--- START ---

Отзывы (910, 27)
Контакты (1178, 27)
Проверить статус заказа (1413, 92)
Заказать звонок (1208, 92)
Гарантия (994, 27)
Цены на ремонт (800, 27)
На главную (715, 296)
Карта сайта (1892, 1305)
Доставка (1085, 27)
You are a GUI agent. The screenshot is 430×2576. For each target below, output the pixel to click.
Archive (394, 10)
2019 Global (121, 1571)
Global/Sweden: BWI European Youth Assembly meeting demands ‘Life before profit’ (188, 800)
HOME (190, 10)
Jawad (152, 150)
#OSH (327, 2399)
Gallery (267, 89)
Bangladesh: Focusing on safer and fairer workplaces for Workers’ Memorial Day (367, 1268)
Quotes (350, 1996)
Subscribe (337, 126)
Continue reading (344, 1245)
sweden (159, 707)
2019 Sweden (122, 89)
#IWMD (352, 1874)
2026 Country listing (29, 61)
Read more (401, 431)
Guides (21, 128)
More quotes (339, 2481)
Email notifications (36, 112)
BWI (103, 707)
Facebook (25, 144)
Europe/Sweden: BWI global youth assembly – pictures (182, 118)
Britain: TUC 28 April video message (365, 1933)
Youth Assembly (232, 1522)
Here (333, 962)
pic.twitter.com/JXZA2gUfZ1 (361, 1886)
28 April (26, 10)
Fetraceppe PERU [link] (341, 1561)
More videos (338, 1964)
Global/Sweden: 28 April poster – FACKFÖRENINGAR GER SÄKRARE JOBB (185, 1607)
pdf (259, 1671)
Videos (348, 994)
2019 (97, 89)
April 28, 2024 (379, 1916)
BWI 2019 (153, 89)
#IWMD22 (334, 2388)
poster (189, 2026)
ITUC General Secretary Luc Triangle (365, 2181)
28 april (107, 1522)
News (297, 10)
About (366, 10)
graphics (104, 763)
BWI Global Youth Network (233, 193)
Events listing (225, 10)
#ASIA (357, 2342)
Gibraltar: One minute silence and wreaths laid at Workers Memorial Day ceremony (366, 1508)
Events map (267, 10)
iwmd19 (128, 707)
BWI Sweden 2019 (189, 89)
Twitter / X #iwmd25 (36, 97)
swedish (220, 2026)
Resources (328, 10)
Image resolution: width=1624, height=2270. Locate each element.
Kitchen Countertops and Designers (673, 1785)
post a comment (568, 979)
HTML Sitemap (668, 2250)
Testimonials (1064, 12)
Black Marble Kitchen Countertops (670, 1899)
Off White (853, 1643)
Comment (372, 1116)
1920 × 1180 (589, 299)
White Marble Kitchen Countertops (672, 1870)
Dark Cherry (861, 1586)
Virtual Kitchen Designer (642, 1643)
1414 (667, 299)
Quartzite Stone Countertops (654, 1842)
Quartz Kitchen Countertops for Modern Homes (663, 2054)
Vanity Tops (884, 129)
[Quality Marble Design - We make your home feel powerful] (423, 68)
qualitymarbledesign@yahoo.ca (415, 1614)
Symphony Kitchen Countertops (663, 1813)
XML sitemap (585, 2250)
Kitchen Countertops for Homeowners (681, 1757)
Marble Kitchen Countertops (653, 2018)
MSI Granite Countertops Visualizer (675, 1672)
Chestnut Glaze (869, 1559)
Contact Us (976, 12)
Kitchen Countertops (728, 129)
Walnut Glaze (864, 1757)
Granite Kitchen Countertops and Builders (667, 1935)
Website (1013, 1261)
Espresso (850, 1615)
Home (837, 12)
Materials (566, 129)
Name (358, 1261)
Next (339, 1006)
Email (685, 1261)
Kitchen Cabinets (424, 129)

--- END ---

WHAT TO DO -> Give back exactly the lines from the one that contains "Virtual Kitchen Designer (642, 1643)" to the end of the data above, both of those lines included.

RESULT FOR THIS EXERCISE ->
Virtual Kitchen Designer (642, 1643)
1414 (667, 299)
Quartzite Stone Countertops (654, 1842)
Quartz Kitchen Countertops for Modern Homes (663, 2054)
Vanity Tops (884, 129)
[Quality Marble Design - We make your home feel powerful] (423, 68)
qualitymarbledesign@yahoo.ca (415, 1614)
Symphony Kitchen Countertops (663, 1813)
XML sitemap (585, 2250)
Kitchen Countertops for Homeowners (681, 1757)
Marble Kitchen Countertops (653, 2018)
MSI Granite Countertops Visualizer (675, 1672)
Chestnut Glaze (869, 1559)
Contact Us (976, 12)
Kitchen Countertops (728, 129)
Walnut Glaze (864, 1757)
Granite Kitchen Countertops and Builders (667, 1935)
Website (1013, 1261)
Espresso (850, 1615)
Home (837, 12)
Materials (566, 129)
Name (358, 1261)
Next (339, 1006)
Email (685, 1261)
Kitchen Cabinets (424, 129)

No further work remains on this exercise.